### [DATASET ROWS]
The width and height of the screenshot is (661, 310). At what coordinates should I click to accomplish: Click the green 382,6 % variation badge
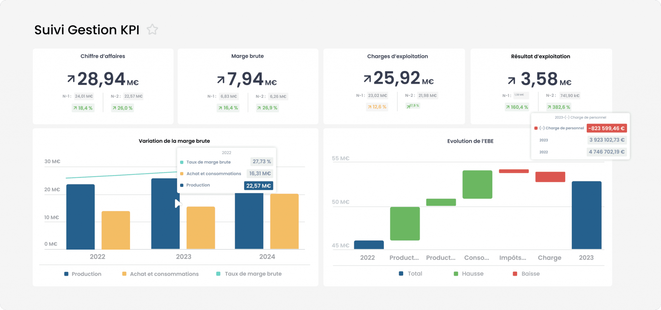tap(559, 107)
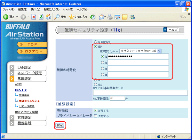
Task: Toggle the ANY接続 許可する checkbox
Action: point(95,110)
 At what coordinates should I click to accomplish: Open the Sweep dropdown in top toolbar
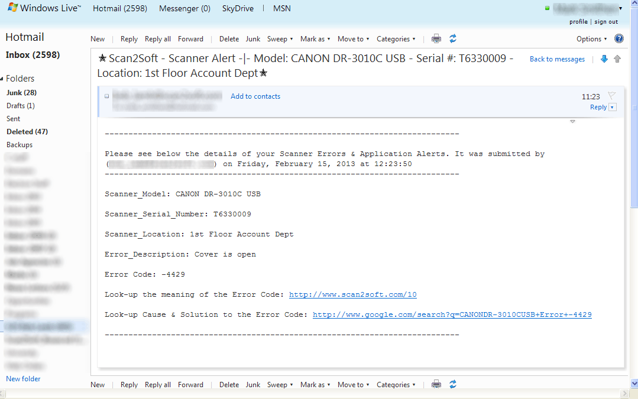(280, 39)
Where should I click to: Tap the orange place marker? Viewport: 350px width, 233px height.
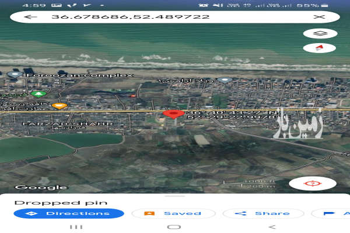click(x=57, y=106)
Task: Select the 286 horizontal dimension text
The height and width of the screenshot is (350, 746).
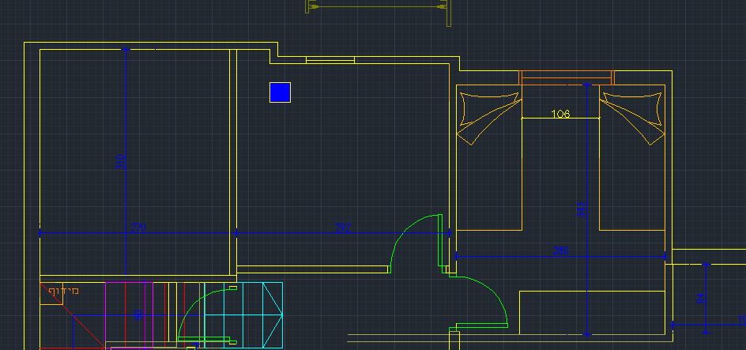Action: tap(560, 250)
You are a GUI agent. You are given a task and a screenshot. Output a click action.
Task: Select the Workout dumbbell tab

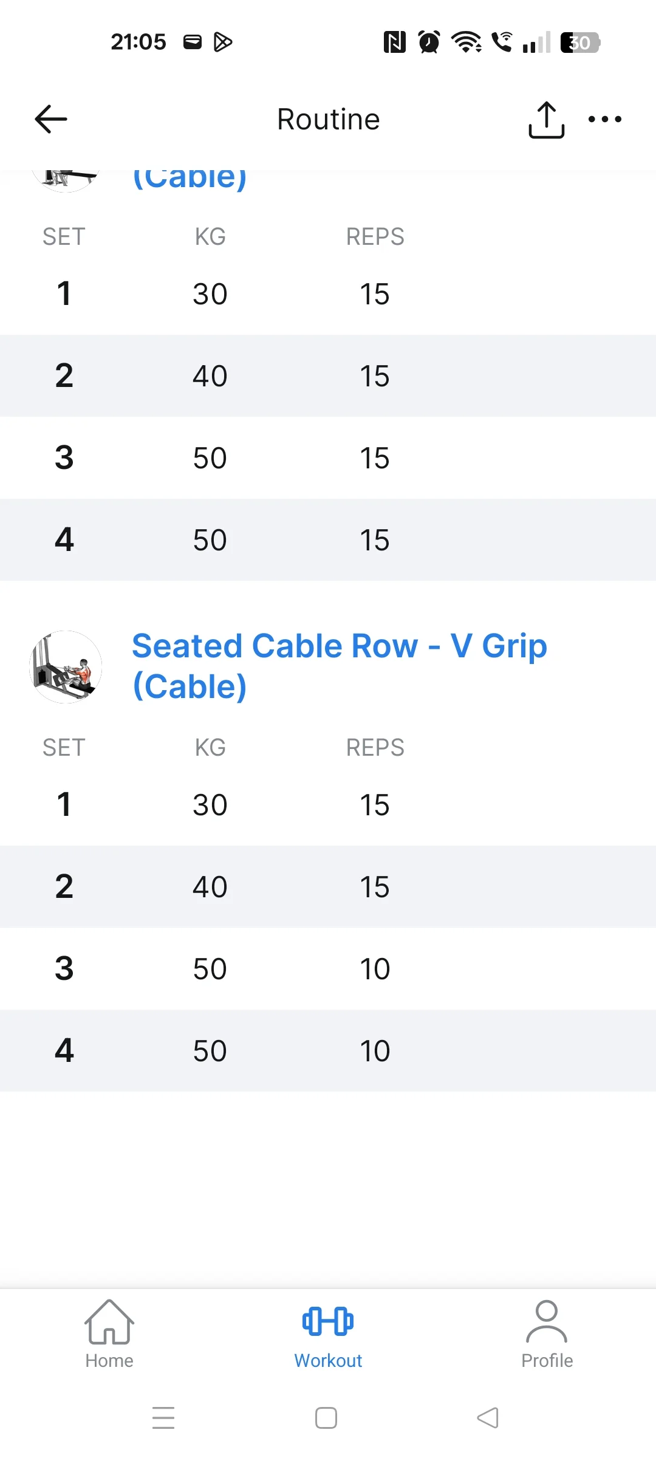tap(328, 1335)
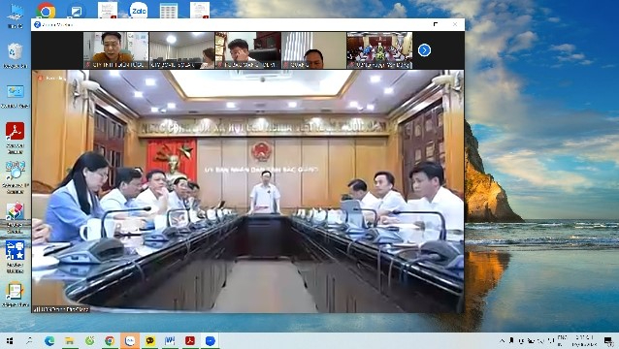
Task: Launch Microsoft Word from taskbar
Action: coord(170,341)
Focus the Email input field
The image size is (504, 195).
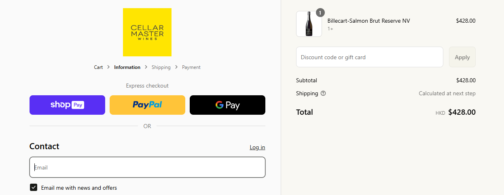click(x=147, y=167)
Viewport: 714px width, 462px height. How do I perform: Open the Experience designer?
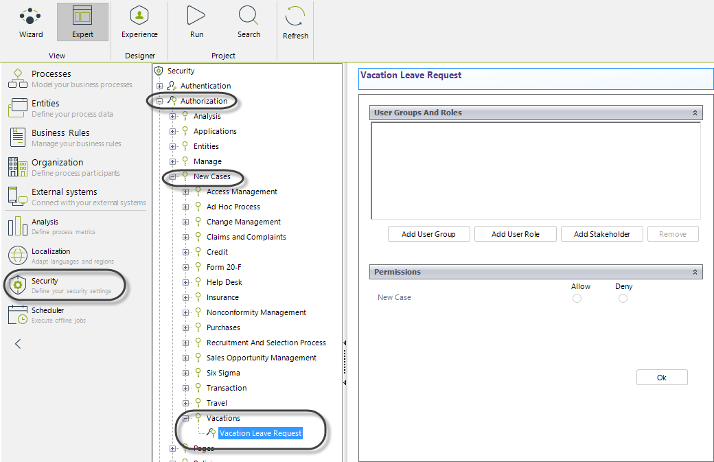pos(139,21)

### [SET EXERCISE]
Could you swap every "screenshot" in the material above for "screen capture" and reproduce all of its lines with nothing else changed, leaving the pictures out?

### [EXERCISE OUTPUT]
The width and height of the screen capture is (661, 310). At what coordinates should I click to accomplish: Click the green 382,6 % variation badge
tap(559, 107)
Task: Toggle the ANY接続 許可する checkbox
Action: point(95,110)
 At what coordinates should I click to accomplish: Open the Sweep dropdown in top toolbar
(280, 39)
Where should I click to: Tap the orange place marker? Viewport: 350px width, 233px height.
click(x=57, y=106)
Task: Select the 286 horizontal dimension text
The height and width of the screen capture is (350, 746).
Action: tap(560, 250)
You are a GUI agent. You are given a task and a screen capture. Output a click action.
Task: Select the Workout dumbbell tab

tap(328, 1335)
Task: Launch Microsoft Word from taskbar
Action: coord(170,341)
Focus the Email input field
The image size is (504, 195).
click(x=147, y=167)
Viewport: 714px width, 462px height. How do I perform: Open the Experience designer?
pos(139,21)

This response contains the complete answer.